* [Selected text]:
^^^^^^^^^^^^^^^^

A detached mount is created via the OPEN_TREE_CLONE flag. It is a
separate new mount so "previously mounted" is not applicable.
A detached mount is _related_ to what the MS_BIND flag gives you with
mount(2). However, they differ conceptually and technically. A MS_BIND
mount(2) is always visible in the fileystem when mount(2) returns, i.e.
it is discoverable by regular path-lookup starting within the
filesystem.

However, a detached mount can be seen as a split of MS_BIND into two
distinct steps:
1. fd_tree = open_tree(OPEN_TREE_CLONE): create a new mount
2. move_mount(fd_tree, <somewhere>):     attach the mount to the filesystem

1. and 2. together give you the equivalent of MS_BIND.
In between 1. and 2. however the mount is detached. For the kernel
"detached" means that an anonymous mount namespace is attached to it
which doen't appear in proc and has a 0 sequence number (Technically,
there's a bit of semantical argument to be made that "attached" and
"detached" are ambiguous as they could also be taken to mean "does or
does not have a parent mount". This ambiguity e.g. appears in
do_move_mount(). That's why the kernel itself calls it an "anonymous
mount". However, an OPEN_TREE_CLONE-detached mount of course doesn't
have a parent mount so it works.).

^^^^^^^^^^^^^^^^

* [Information provided]:
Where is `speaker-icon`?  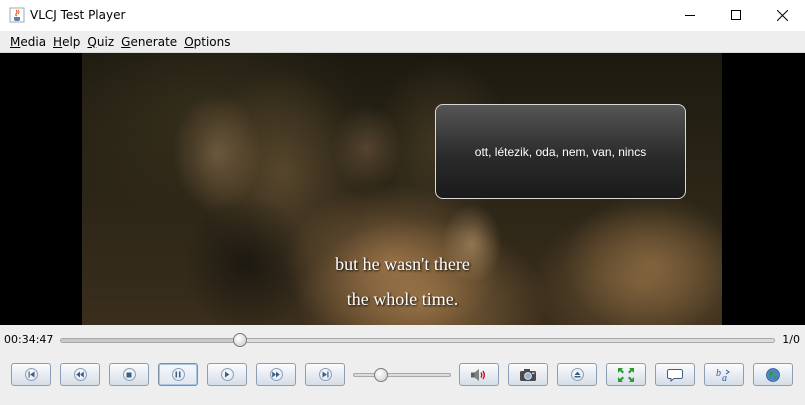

^^^^^^^^^^^^^^^^

* [Set of tasks]:
A. In the text on detached mounts, what name does the kernel itself use for a detached mount?
B. Copy word for word everything in the text on detached mounts from "A detached mount is _related_" down to "filesystem.".
The material has no part in any of this.

* [Answers to the exercises]:
A. An "anonymous mount."

B.
A detached mount is _related_ to what the MS_BIND flag gives you with
mount(2). However, they differ conceptually and technically. A MS_BIND
mount(2) is always visible in the fileystem when mount(2) returns, i.e.
it is discoverable by regular path-lookup starting within the
filesystem.